Document segment:
=-=-=-=-=

Studio album by Nina Zilli
- Released: 1 September 2017
- Genre: Pop
- Length: 40:18
- Label: Universal
- Producer: Michele Canova; Luca Scarpa;

Nina Zilli chronology
| Frasi & fumo (2015) | Modern Art (2017) |  |

Singles from Modern Art
- "Mi hai fatto fare tardi" Released: 26 May 2017; "Domani arriverà (Modern Art)" Released: 29 September 2017; "Senza appartenere" Released: 6 February 2018; "1xUnattimo" Released: 16 March 2018; "Ti amo mi uccidi" Released: 22 June 2018;

= Modern Art (Nina Zilli album) =

Modern Art is the fourth studio album by Italian singer-songwriter Nina Zilli. It was released on 1 September 2017 through Universal Music Italy. The album peaked at number 17 on the Italian Albums Chart.

=-=-=-=-=

Stored entries:

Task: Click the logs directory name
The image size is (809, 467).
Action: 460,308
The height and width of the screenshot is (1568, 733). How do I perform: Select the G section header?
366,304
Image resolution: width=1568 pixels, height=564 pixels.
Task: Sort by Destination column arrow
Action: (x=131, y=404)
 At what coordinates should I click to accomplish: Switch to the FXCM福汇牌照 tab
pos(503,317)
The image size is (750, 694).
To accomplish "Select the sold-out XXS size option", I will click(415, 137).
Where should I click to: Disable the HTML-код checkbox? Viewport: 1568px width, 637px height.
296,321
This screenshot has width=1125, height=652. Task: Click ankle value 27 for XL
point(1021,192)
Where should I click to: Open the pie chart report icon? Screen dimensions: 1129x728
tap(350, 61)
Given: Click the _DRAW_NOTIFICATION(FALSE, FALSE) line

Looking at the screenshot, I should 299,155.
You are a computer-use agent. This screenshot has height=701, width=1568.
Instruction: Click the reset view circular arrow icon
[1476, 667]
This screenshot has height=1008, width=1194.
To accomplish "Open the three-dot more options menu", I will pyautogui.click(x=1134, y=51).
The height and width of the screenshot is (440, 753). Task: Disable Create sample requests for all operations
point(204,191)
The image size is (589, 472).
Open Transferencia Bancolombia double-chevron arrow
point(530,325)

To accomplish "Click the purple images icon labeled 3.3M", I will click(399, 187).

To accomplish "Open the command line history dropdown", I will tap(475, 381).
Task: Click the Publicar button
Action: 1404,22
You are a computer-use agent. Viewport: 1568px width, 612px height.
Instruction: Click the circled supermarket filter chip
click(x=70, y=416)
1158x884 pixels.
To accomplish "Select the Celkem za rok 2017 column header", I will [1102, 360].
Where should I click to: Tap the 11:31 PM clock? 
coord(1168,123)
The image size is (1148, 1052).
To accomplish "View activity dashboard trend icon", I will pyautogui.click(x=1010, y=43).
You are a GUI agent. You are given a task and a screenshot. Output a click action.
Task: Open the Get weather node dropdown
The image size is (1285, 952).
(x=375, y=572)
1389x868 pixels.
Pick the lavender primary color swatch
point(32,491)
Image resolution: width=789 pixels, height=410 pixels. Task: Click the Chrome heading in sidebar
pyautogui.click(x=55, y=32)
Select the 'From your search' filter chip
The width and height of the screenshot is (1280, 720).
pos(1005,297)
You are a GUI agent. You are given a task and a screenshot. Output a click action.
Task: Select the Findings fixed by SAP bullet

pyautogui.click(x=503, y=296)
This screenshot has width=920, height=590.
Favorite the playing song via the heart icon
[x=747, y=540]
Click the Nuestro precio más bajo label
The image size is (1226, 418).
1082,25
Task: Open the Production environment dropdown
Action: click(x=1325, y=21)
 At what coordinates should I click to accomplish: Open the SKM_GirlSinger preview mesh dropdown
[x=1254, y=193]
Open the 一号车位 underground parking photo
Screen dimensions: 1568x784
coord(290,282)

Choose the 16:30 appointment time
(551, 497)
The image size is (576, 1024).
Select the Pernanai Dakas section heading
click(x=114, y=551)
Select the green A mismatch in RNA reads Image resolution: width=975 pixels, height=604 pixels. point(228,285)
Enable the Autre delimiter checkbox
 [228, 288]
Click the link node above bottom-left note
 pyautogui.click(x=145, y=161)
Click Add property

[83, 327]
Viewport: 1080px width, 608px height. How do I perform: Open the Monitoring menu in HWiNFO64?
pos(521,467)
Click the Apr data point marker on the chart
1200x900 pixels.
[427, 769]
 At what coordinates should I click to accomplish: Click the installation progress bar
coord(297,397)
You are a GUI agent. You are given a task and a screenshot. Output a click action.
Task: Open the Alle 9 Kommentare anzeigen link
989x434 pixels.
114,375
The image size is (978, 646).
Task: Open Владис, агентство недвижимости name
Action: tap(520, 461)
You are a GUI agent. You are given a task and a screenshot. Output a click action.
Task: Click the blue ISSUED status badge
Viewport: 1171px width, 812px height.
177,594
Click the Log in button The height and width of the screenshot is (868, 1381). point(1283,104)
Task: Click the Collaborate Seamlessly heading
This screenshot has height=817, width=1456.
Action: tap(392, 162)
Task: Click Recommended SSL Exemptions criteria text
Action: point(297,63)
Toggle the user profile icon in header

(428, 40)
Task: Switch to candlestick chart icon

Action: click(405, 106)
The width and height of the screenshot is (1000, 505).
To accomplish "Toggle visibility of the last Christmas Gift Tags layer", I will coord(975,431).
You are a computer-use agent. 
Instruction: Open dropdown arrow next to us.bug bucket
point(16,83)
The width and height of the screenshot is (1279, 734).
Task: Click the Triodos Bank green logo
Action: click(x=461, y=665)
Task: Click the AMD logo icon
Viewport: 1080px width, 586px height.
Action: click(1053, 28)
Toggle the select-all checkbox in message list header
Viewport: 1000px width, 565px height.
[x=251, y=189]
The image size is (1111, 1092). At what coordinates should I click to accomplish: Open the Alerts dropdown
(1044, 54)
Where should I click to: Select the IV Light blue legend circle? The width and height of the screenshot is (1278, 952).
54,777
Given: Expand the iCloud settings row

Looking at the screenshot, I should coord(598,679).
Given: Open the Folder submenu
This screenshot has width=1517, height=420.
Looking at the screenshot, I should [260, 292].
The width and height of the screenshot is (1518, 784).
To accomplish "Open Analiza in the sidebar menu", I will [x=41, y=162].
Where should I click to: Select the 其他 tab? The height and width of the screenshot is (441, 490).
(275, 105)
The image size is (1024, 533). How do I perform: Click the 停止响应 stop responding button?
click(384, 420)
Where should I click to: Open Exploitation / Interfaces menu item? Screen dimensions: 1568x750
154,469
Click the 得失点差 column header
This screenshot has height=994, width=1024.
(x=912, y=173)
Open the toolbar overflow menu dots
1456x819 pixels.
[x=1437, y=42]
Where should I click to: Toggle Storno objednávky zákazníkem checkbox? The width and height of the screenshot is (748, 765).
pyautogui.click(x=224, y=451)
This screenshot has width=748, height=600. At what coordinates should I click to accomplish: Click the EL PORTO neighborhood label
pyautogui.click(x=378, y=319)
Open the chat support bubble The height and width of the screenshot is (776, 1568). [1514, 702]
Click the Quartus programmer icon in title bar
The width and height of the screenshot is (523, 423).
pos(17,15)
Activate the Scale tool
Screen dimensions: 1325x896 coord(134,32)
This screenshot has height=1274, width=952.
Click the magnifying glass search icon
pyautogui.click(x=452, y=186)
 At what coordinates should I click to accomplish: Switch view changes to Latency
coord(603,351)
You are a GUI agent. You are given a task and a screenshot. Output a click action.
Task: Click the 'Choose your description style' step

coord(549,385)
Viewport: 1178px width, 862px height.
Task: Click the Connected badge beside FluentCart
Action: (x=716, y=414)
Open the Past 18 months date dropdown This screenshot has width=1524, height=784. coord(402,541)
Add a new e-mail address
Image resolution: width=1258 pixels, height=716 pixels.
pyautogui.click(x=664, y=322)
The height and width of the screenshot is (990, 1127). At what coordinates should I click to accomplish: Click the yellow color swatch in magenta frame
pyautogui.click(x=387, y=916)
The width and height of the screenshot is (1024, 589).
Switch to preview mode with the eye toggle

=-=-=-=-=

Directive 1:
List every line of the entries that contains the word "will", matching its case exactly.
Directive 2:
Pick up the Modern Art album article where it ends and continue writing it.
These entries are unrelated to the Modern Art album article.

Task answer 1:
To accomplish "Select the sold-out XXS size option", I will click(415, 137).
To accomplish "Open the three-dot more options menu", I will pyautogui.click(x=1134, y=51).
To accomplish "Click the purple images icon labeled 3.3M", I will click(399, 187).
To accomplish "Open the command line history dropdown", I will tap(475, 381).
To accomplish "Select the Celkem za rok 2017 column header", I will [1102, 360].
To accomplish "View activity dashboard trend icon", I will pyautogui.click(x=1010, y=43).
To accomplish "Toggle visibility of the last Christmas Gift Tags layer", I will coord(975,431).
To accomplish "Open Analiza in the sidebar menu", I will [x=41, y=162].

Task answer 2:
==Singles==
"Mi hai fatto fare tardi" was released as the lead single from the album on 26 May 2017. "Domani arriverà (Modern Art)" was released as the second single from the album on 29 September 2017. "Senza appartenere" was released as the third single from the album on 6 February 2018. The song peaked at number 74 on the Italian Singles Chart. The song was Zilli's entry for the Sanremo Music Festival 2018, the 68th edition of Italy's musical festival which doubles also as a selection of the act for Eurovision Song Contest. "1xUnattimo" was released as the fourth single from the album on 16 March 2018. "Ti amo mi uccidi" was released as the fifth single from the album on 22 June 2018.

==Track listing==
Credits adapted from Tidal.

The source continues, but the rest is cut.